START Provided text

Africa too is our neighbor (see Luke 10).

Beijing through the cracked lens of Dave Barry

Dave Barry is one of my heroes. He's a comic writing legend. And he is on fire in Beijing providing regular updates. For a taste of the games with a sense of humor, here's a bite and a link thanks to my sis (Debra Ferguson)...

Dave Barry: It's not the destination, it's the journey

By Dave Barry

BEIJING — Here's how you get around Beijing.First you go to the hotel front desk, which will be staffed by 17 people. This is one of the nice things about China: There are always plenty of people around to help. For example: In some men's rooms, there are attendants whose sole function, as far as I can tell, is to direct you to the urinals. You walk in, and there's a guy, and he makes this gesture toward the urinals, which are roughly two feet away, his point being, "Here are the urinals." And no, you do not tip him.

But getting back to the topic: When you get to the hotel front desk, the 17 people gather around and frown thoughtfully while you tell them where you want to go. Usually they have never heard of it. So they talk among themselves, make some phone calls, talk some more. You of course understand none of this conversation, because you are a clueless western idiot...
For more, click HERE. You won't be disappointed.

Tuesday, August 12, 2008

Our Perfect Season

It takes a special group of guys and the right set of circumstances to accomplish the elusive perfect season. I have played softball for 24 years and I've never seen one. Until now.

Last night, under a canopy of stars, the unbelievable became reality... Life Church finished 0-12.

We began with the same mission as the church- to pray, love and serve our community. And that is exactly what we did. Last night we served and served and served the other team, until they simply got too tired to run the bases any more. But in true form, our team would not let them rest. Rather than doing things that could discourage them, like catching the ball and throwing it to the right base, we graciously put our egos on hold and allowed them a few more "insurance" runs.

And then it was over. Like a captain deciding that he must go down with his ship, Curt turned a simple fielder's choice into a double-play. The circle was complete, the dream realized... the perfect season was finally ours.

No asterisks here, we did it the old-fashioned way, we earned it. Some would want to call it quits and go out on "top", but we'll be back next year with our new goal in mind- defending our record of futility.

Monday, August 11, 2008

Olympic fever

I'll confess it, I have Olympic fever. And the only prescription is MORE Michael Phelps!

I'm amazed at how into the Olympics I get every four years. Stacey and I were jumping up and down as the US defeated France in the 4 man 100 meter relay. It brought back some memories for me. I can still remember how cool it was that I had the same first name as Mark Spitz, Mary Lou Retton scoring a 10, the first US Dream Team trouncing everyone, Jesse Owens running for... OK, not that old.

END Provided text
START Recorded information

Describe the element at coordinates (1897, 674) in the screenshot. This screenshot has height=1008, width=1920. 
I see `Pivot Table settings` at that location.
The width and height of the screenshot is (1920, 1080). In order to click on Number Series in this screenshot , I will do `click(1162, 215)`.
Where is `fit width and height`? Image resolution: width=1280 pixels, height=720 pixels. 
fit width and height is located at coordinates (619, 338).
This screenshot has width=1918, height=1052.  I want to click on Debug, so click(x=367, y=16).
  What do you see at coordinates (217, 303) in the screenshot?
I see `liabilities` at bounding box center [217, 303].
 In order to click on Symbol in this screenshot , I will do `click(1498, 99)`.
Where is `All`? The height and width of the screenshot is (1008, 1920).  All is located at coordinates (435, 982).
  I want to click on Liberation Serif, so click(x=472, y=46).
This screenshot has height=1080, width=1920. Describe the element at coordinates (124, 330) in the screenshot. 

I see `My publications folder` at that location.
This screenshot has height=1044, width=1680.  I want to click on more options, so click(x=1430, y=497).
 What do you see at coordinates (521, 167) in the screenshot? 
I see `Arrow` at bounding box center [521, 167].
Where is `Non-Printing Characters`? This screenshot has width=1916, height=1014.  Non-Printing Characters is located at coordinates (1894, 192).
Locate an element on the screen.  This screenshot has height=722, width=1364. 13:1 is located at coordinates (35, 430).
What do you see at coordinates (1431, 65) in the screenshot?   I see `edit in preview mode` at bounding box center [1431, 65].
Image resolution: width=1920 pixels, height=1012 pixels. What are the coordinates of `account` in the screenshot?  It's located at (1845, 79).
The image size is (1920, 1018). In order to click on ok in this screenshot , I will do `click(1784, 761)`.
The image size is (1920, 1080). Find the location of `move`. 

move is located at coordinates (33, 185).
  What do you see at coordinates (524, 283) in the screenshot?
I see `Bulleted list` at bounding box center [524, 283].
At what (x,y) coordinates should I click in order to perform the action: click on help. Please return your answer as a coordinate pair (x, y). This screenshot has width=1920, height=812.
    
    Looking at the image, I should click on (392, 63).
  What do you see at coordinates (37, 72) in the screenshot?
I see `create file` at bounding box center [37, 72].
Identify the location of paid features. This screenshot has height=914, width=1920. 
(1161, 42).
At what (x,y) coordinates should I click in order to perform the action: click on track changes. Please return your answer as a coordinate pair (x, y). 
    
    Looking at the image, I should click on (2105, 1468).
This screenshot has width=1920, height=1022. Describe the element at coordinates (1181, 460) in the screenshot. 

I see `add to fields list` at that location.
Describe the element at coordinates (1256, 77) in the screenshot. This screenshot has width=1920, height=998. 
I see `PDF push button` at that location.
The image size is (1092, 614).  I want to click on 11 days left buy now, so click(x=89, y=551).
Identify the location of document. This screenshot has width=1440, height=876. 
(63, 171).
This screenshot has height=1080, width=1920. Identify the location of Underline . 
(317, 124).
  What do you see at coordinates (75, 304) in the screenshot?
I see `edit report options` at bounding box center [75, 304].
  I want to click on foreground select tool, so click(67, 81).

END Recorded information

Set of tasks:
- 1) According to the blog text, for how many years has the writer played softball?
- 2) Write out everything from "Last night, under" down to "was finally ours." in the blog text, swapping "stars" for "clouds".

Completed exercise:
- 1) 24 years

- 2)
Last night, under a canopy of clouds, the unbelievable became reality... Life Church finished 0-12.

We began with the same mission as the church- to pray, love and serve our community. And that is exactly what we did. Last night we served and served and served the other team, until they simply got too tired to run the bases any more. But in true form, our team would not let them rest. Rather than doing things that could discourage them, like catching the ball and throwing it to the right base, we graciously put our egos on hold and allowed them a few more "insurance" runs.

And then it was over. Like a captain deciding that he must go down with his ship, Curt turned a simple fielder's choice into a double-play. The circle was complete, the dream realized... the perfect season was finally ours.